# Knife Fighting and Throwing reviews??



## Ironman (Apr 7, 2005)

hey guys, can anyone here provide me with a review to Vlad's Knife Fighting and Throwing video and how it compares to his newer releases.

Thank You.


----------



## Paul Genge (Apr 7, 2005)

It is a good video that starts of showing various techniques for throwing knives and other bladed items.  

The video then covers various techniques for using the knife against a variety of attacks.  The problem is the video is a TRS production and therefore spends all it's time showing examples of techniques and not the drills used to develope them.

Paul Genge
http://www.russianmartialart.org.uk


----------



## Ironman (Apr 7, 2005)

cool, thanx Paul. Are all previous works (TRS productions) of Vlads videos including Gun disarming like that? By the way, since the fundemental fo knife defense teaches you all the fundementals already, wouldn't the knife fighitng and throwing video be valuable in a sort of showing "technique variations"?


----------



## Paul Genge (Apr 9, 2005)

The fundamentals video covers the unarmed against knife drills.  The knife fighting and throwing tapes covers the are of using a knife as a weapon. 
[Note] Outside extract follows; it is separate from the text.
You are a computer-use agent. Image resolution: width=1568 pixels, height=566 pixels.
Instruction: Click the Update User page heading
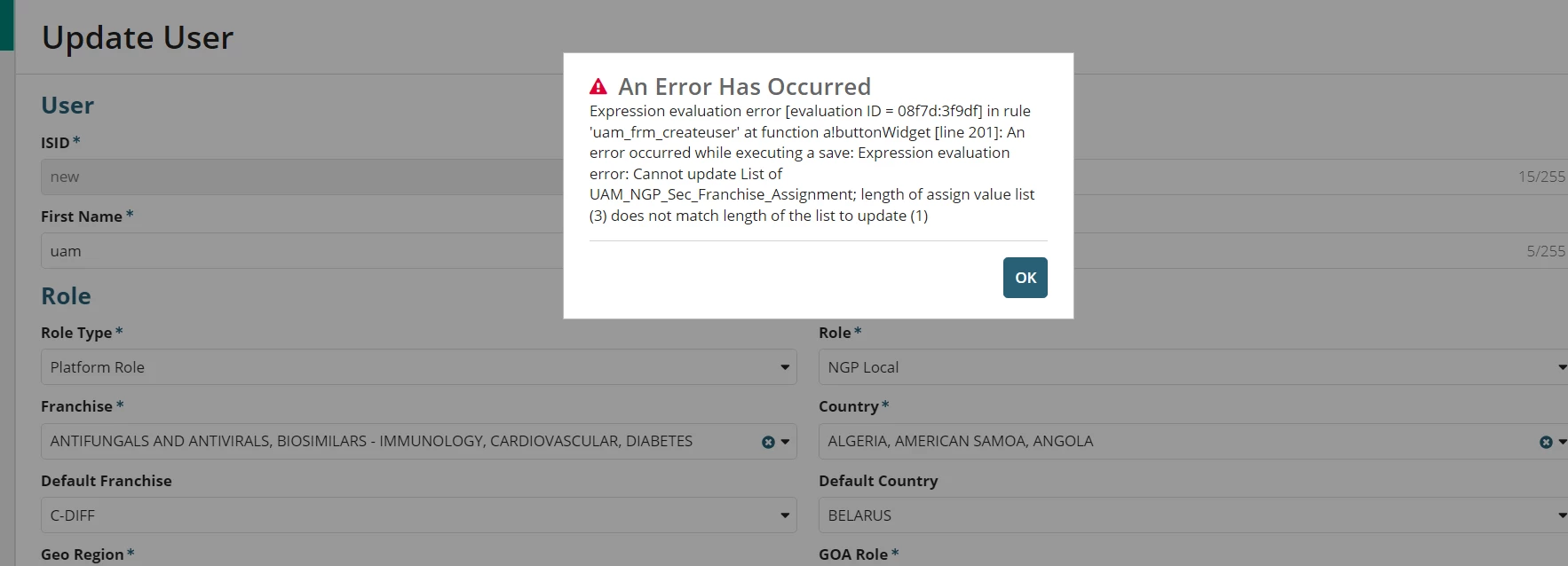click(138, 37)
The TRS productions are very technique orientated.  Unfortunately on alot of them Vlad is talked over by a narater who does not know what he is talking about.  
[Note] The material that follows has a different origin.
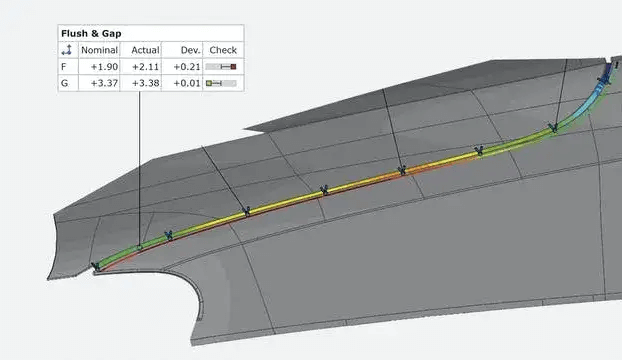
Task: Select the F row label
Action: pyautogui.click(x=64, y=67)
The Mass Attack tape is good because it is shot at a course and allows you to see how Vlad teaches this subject as well as the principles used.

Paul Genge
http://www.russianmartialart.org.uk


----------



## Ironman (Apr 9, 2005)

cool thanx


----------



## Arthur (Apr 10, 2005)

Actually the knife throwing and fighting video isn't a TRS production. There were 4 TRS productions. H2H (which is a a two tape set, Attacks Holds and releases, and Defense against Weapons, and Russian Mega Fighting (which is a 2.5 tape set... one tape featureing Oleg Taktarov, One featureing Vladimir Vasliev and a short tape featuring them both working as a team). In addition there are several limited addition "bonus tapes from TRS which aren't generally available these days.

As to the knife throwing and knife fighting tape... Its something worth having in the collection, IMO. The forst 1/3 is knife throwing... and whole it doesn;t really offer any concrete instruction it does help open the mind to possibilities.
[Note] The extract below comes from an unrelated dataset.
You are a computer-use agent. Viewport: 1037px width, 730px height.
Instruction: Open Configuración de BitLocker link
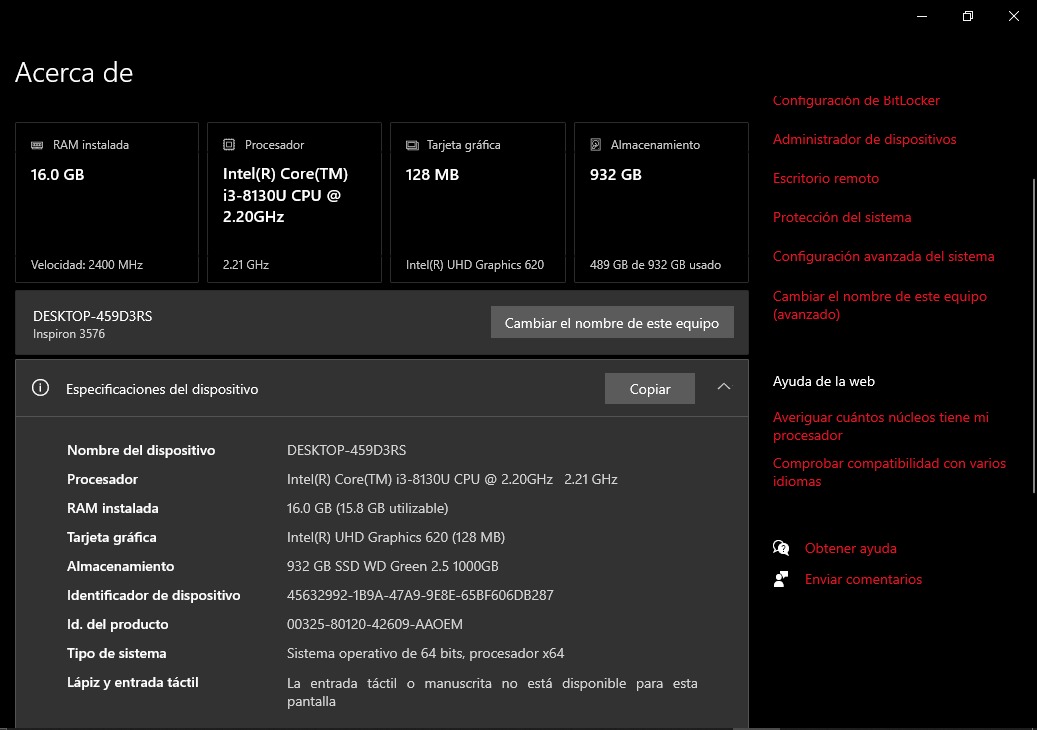856,101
While I doidn't learn a whole lot about knife throwing from the tape... I certainly came to see knife throwing in a different light. Once my mind was liberated I was able to pursue throwing in different, new, and unique ways. Likewise the tape spured me to ask Vladimir better questions about the subject, and as a result of better questions I got better answers.

So all in all I'd have to recommend the tape just based on the throwing part for the liberation of the mind aspect alone.

The last 2/3rds is knife fighting. I'm not sure what my recomendation is on that. There are a lot of great principles demonstrated, but they aren't voiced or articulated. If you have an instructor you can watch the tape with, they may be of great value... if on the other hand you are working by yourself.... Its probably better to get the newer knife defense tape. While it isn't knife "fighting" it contains related principles, offers more explanation and provides actual drills to practice. What you pick up from that tape will help you with any future RMA knife endeavors.

Arthur


----------



## arnisador (Apr 10, 2005)

I've long wanted to learn how to throw a knife well but have never found the time to really practice it!

If you search the Knife Arts forum for _throw_ or _throwing_ you'll find several other threads on knife throwing in general.


----------



## Ironman (Apr 10, 2005)

thanks for the response guys. Arthur, do you know if there is going to be a follow up video to the Fundementals of Knife Throwing (which would probably feature knife fighting) or another Systema vid (prefferbly newer) that covers that subject.


----------